§ **REQUIREMENTS**
Select and copy every line of the entries below that contains the word "link".

§ **EXTRACTED ENTRIES**
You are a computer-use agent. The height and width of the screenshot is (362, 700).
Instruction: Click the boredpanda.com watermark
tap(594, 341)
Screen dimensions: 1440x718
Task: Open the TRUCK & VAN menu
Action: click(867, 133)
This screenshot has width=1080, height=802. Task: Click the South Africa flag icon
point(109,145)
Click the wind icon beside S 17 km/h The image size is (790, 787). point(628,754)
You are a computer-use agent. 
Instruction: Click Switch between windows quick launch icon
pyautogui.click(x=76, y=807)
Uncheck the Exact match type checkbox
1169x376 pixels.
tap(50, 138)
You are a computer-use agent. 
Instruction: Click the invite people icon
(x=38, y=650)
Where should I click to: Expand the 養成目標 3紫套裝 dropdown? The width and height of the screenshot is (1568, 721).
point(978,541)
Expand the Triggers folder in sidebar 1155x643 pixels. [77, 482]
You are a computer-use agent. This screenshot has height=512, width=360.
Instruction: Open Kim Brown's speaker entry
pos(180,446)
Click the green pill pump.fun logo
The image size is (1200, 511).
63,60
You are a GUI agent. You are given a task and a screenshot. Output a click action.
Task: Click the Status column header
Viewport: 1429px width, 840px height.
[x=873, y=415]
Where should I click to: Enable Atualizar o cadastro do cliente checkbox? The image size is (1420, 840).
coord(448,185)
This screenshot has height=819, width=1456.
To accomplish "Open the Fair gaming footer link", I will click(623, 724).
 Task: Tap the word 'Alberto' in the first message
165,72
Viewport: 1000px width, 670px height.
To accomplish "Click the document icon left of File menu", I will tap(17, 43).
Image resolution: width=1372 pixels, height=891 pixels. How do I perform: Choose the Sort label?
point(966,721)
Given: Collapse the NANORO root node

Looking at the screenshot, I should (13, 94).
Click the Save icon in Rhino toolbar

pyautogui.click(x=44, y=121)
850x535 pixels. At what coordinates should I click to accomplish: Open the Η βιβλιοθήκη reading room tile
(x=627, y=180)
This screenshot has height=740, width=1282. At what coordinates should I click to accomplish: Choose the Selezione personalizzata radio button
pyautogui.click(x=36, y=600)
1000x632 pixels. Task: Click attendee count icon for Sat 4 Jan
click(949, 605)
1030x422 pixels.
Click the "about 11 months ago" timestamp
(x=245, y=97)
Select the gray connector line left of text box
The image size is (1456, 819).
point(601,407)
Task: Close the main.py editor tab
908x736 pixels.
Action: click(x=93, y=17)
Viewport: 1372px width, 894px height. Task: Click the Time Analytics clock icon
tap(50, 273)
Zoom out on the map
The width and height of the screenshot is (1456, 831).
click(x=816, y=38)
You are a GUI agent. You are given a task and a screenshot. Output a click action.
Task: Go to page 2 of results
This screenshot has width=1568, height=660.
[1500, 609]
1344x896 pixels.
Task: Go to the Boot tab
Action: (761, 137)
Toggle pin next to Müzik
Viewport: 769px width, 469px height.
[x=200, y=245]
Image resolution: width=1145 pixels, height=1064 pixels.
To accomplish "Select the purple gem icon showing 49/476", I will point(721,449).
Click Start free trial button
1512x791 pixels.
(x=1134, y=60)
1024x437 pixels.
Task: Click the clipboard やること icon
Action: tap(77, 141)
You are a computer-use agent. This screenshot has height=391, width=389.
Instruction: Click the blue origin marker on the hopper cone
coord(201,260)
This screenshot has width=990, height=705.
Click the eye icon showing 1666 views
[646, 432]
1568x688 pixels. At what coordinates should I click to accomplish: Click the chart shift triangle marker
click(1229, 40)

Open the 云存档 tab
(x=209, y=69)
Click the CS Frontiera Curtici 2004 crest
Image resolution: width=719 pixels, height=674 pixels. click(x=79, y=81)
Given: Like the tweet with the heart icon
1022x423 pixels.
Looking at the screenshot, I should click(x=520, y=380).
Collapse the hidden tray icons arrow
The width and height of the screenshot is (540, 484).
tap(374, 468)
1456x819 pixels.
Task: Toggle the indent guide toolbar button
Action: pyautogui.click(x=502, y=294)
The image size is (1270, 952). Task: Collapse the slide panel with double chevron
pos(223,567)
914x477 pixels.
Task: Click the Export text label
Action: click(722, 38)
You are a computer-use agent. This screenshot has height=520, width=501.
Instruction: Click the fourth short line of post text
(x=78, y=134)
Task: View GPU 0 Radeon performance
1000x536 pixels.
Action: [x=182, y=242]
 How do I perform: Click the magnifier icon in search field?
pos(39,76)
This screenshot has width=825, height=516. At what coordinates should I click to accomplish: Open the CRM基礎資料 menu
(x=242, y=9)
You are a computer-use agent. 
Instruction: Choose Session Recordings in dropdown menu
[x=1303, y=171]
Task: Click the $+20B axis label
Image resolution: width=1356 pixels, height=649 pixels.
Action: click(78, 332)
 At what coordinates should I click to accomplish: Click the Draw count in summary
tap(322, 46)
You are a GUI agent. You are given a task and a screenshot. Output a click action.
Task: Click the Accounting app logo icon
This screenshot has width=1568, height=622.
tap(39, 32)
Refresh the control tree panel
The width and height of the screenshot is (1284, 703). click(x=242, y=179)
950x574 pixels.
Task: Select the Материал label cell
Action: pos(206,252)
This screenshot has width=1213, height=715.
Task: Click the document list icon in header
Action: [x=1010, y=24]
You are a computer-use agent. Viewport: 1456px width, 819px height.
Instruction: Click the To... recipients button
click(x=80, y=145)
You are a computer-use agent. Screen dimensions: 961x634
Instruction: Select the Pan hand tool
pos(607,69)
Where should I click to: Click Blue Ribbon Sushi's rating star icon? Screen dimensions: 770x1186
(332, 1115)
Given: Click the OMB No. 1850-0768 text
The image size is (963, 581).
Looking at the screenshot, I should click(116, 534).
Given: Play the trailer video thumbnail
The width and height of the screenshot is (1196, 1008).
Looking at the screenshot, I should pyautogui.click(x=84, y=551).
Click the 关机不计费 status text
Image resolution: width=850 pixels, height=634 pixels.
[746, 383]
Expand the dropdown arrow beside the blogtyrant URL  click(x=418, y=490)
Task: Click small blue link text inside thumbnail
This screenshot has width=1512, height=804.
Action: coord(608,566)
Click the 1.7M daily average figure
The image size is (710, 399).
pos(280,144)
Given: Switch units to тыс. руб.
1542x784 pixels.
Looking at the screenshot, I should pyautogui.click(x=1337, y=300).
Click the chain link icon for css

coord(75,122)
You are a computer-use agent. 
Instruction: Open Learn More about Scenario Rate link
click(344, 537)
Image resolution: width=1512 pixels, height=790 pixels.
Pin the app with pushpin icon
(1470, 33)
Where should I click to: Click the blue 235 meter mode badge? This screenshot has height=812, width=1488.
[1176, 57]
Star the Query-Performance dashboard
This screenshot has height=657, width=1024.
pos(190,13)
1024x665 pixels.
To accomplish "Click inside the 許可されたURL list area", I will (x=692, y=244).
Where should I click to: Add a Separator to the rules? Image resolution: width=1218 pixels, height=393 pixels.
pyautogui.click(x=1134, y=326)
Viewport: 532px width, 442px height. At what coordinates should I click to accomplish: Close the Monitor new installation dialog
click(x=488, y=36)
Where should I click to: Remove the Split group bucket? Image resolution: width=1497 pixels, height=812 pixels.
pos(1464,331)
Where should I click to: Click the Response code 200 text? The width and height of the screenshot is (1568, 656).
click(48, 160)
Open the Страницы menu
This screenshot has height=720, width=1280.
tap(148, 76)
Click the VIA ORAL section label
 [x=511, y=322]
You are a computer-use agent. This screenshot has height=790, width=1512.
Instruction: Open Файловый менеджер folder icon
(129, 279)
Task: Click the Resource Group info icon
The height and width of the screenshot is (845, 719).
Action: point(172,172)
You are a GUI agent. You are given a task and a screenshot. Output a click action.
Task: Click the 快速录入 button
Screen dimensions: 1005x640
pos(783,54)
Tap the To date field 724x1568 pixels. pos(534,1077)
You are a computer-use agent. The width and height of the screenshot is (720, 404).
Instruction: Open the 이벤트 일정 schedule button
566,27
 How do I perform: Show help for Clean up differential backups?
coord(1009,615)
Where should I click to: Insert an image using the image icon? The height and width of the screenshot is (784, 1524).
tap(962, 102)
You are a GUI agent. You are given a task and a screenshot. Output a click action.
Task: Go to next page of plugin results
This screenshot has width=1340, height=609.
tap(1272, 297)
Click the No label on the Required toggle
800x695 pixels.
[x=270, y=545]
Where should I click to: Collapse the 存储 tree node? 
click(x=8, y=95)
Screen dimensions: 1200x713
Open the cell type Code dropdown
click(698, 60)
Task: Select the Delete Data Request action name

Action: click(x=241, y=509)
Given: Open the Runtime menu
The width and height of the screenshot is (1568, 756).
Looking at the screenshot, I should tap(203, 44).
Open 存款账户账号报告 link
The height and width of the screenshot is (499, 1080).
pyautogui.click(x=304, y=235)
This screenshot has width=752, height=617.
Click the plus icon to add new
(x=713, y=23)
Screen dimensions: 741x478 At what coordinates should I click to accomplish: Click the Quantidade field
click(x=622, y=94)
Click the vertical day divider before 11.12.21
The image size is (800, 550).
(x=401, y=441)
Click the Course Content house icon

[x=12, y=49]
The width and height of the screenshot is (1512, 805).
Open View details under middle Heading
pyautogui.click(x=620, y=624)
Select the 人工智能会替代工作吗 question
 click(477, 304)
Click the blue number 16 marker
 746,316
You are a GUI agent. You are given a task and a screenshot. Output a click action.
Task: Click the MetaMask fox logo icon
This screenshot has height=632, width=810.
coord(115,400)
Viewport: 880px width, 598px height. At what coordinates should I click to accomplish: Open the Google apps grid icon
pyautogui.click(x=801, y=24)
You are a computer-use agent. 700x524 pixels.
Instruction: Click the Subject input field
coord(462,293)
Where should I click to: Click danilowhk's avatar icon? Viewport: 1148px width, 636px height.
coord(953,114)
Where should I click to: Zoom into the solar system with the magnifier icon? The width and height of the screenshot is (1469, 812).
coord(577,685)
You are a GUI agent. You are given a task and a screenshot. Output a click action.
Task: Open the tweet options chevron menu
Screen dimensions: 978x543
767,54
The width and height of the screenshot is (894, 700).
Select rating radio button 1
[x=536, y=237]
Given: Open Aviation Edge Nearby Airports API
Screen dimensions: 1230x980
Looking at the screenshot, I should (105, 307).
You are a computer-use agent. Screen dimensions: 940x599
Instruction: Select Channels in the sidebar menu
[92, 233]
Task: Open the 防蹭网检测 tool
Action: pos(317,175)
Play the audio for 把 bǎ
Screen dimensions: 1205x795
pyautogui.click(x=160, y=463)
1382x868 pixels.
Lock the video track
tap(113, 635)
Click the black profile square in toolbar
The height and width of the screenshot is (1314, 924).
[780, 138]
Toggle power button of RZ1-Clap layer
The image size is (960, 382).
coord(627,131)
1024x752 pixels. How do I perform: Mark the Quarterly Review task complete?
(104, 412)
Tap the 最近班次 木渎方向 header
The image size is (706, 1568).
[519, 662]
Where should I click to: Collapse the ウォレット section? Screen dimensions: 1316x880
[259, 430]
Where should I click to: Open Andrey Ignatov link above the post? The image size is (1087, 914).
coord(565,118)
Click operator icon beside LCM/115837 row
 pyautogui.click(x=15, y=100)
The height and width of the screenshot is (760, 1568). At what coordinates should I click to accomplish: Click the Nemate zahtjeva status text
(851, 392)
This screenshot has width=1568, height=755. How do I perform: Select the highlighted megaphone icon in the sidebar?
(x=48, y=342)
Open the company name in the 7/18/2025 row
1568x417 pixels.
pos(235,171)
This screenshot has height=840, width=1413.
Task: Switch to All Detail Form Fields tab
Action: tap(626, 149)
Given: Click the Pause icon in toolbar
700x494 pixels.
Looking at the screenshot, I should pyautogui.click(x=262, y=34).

§ **RESPONSE TO THE TASK**
To accomplish "Open the Fair gaming footer link", I will click(623, 724).
Task: Click small blue link text inside thumbnail
Click the chain link icon for css
Instruction: Open Learn More about Scenario Rate link
Open 存款账户账号报告 link
Where should I click to: Open Andrey Ignatov link above the post? The image size is (1087, 914).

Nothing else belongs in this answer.